How to measure quantum gravity

Two recently published works titled “Response of a Canonical Ensemble of Quantum Oscillators to a Random Metric”, Journal of Statistical Physics volume 190, Article number: 43 (2023) and “Graviton noise: The Heisenberg picture”, International Journal of Modern Physics D Vol. 32, No. 03, 2350005 (2023), provide insight into studies of quantum gravity conducted by prof. dr hab. Zbigniew Haba.

Issues discussed in the publication titled “Response of a Canonical Ensemble of Quantum Oscillators to a Random Metric”:

SStatistical sum usually has a perturbative development for low or high temperatures by integer powers of temperature or inverse temperature. However, for chaotic systems or systems enclosed in a volume of fractal dimension the statistical sum may depend on an incomplete power of temperature (e.g. fractal dimension). The work shows that a similar effect occurs when the system is placed in a gravitational field with a singular random metric. The author suggests that discovering such an effect in physical systems (in astronomy) may be proof of quantum gravity affecting those systems.

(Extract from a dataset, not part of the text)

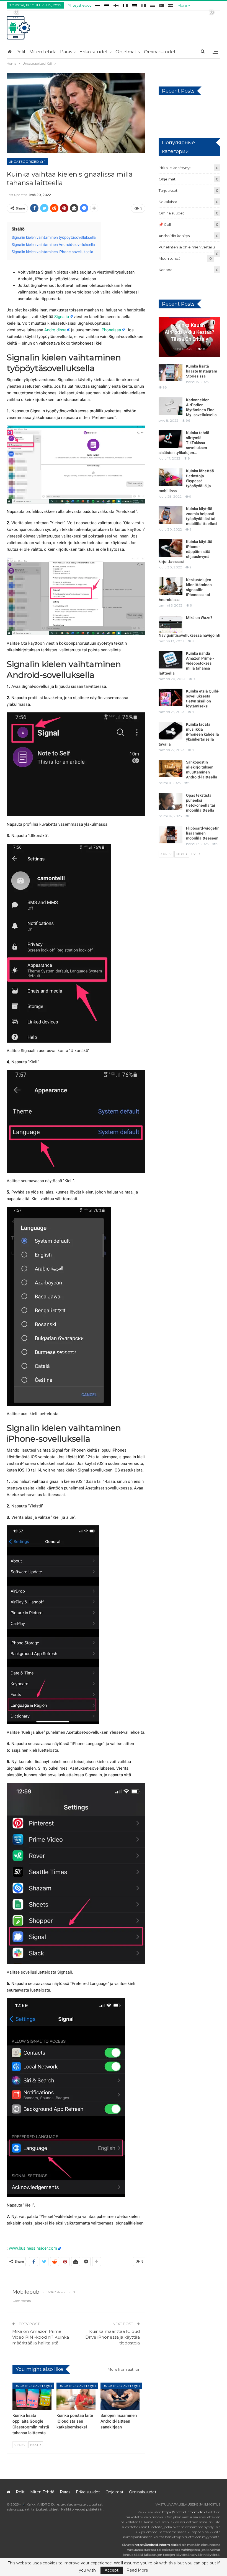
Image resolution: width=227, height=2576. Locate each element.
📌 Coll (165, 224)
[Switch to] (97, 4)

Issues discussed in the publication titled “Graviton noise: The Heisenberg picture”:

In this work the motion of classical systems under the influence of a quantized gravitational field (linearized gravity, quantized gravitational waves) is examined. The paper expands on the author’s previous research with regard to the results of F. Wilczek, indicating that the motion of the interferometer in a field of gravitons is a stochastic motion and that the noise from gravitons may be measurable proving the quantisation of gravity. The author generalised F. Wilczek’s equations obtained with specific assumptions.